TEXT:
───
I wrote in my April summary that I am aware that there’s no way this can continue like that all the way throughout the year, and that there were bound to be reverses. But I’m no good on timing the market, and I don’t try. If I did, I might logically have exited all my positions at the end of April, when I was up 26% in four months and was “aware” that it couldn’t continue like that (but it’s now up more than 38% more). That’s the trouble with trying to time the market. I have enough trouble trying to find great companies. A correction will come. They always do. But I don’t know when, and I don’t guess.

I should state here that I continue to believe that intelligent stock picking with a modified buy-and-hold strategy can beat any index or average. How could it not? When an “average” is just that: an average of good, mediocre, and poor companies?
───
SUPPLIED MATERIAL:
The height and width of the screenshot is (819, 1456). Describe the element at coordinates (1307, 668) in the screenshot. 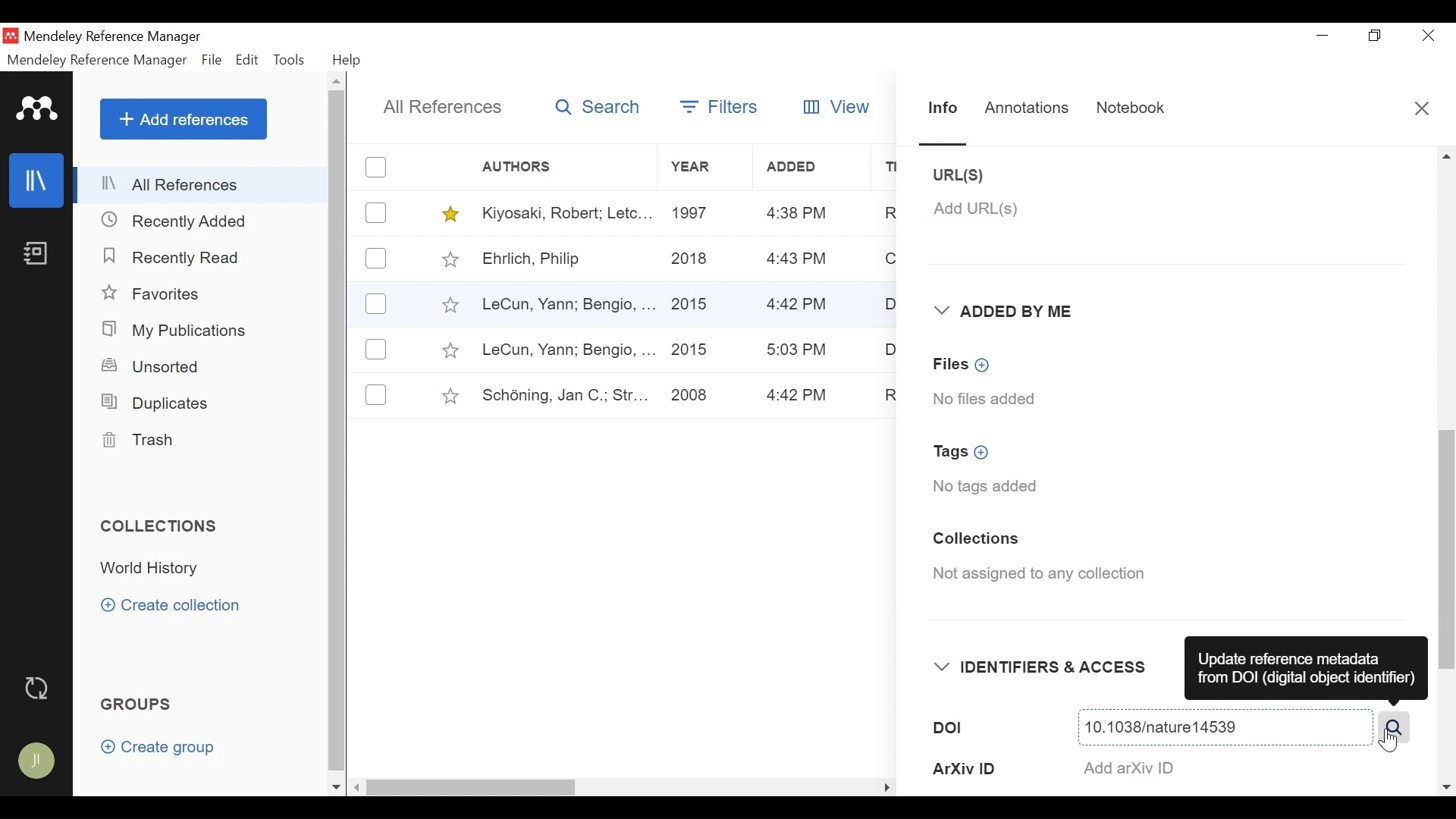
───
PROBLEMS TO WORK ON:
1. Answer these questions about the investing commentary, one line each and marked as the questions are:
(a) How much was the writer up after the first four months of the year?
(b) What strategy does the writer believe can beat any index or average?
(c) What three kinds of companies does an average include, according to the writer?
2. Summarize the investing commentary in two sentences.
3. Proceed with the investing commentary from the point where it stops.

FINAL RESULTS:
1.
(a) 26%.
(b) Intelligent stock picking with a modified buy-and-hold strategy.
(c) Good, mediocre, and poor companies.

2. The writer expected reverses after being up 26% by the end of April but does not try to time the market, and the gains have continued since then. The writer admits not knowing when a correction will come but holds that intelligent stock picking with a modified buy-and-hold strategy can beat any index, since an average mixes good, mediocre, and poor companies.

3.
Here’s a little table of my results so far this year:

**End of Jan 		+ 8.5%**
**End of Feb		+13.9%**
**End of Mar		+20.4%**
**End of Apr		+26.1%**
**End of May		+36.2%**
**End of Jun		+38.1%**
**End of Jul		+45.7%**
**End of Aug		+48.7%**
**End of Sep		+64.8%**

Here’s how it happened: There was nothing magical about it. The stocks I was in went up! I’m sure that some of you have done even better. I really am, as I made some bad choices along the way that cratered as soon as I bought them, and others that continued going up after I sold them.

The stocks I’ve been in since the beginning of the year are Arista, LGI Homes, Shopify, and Ubiquiti, and they make up 48.5% of my current portfolio. including my top two positions.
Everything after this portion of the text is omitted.